- Born: 6 April 1989
- Died: 5 January 2023 (aged 33) Ciudad Juárez, Mexico
- Occupations: Criminal Car dealer
- Criminal charges: Kidnapping

= Ernesto Alfredo Piñón de la Cruz =

Mexican criminal (1989–2023)

Ernesto Alfredo Piñón de la Cruz, also known as El Neto, (6 April 1989 – 5 January 2023) was a Mexican criminal known for his leadership over Los Mexicles, a street gang based in Ciudad Juárez and allied with the Sinaloa Cartel.

==Biography==
El Neto was born on 6 April 1989 and started his criminal career before he reached adulthood. In 2009, authorities in the Mexican state of Chihuahua arrested him in connection with 30 kidnappings, including a judge. On 14 December 2010, he was sentenced to 224 years in prison.

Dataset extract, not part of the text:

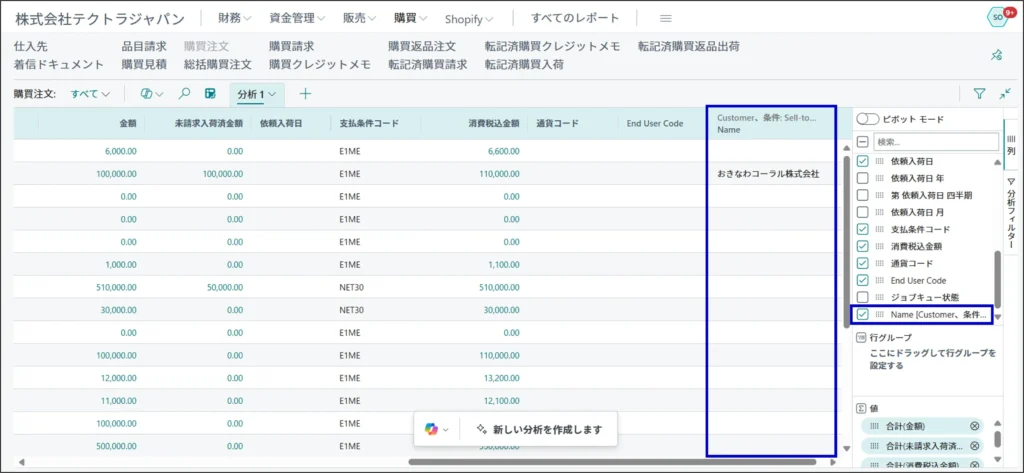Open the すべて view filter dropdown

pos(91,94)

In 2020, El Neto replaced Jesús Eduardo "El Lalo" Soto Rodríguez as leader of Los Mexicles. On 1 January 2023, he escaped during the 2023 Ciudad Juárez prison attack alongside approximately 20 others. However, the second highest-ranking member of the gang, César “El Chilín” Vega Muñoz, was killed during the attack.

El Neto was killed in a shootout with police in Ciudad Juárez on 5 January 2023 at the age of 33, four days after his escape from prison.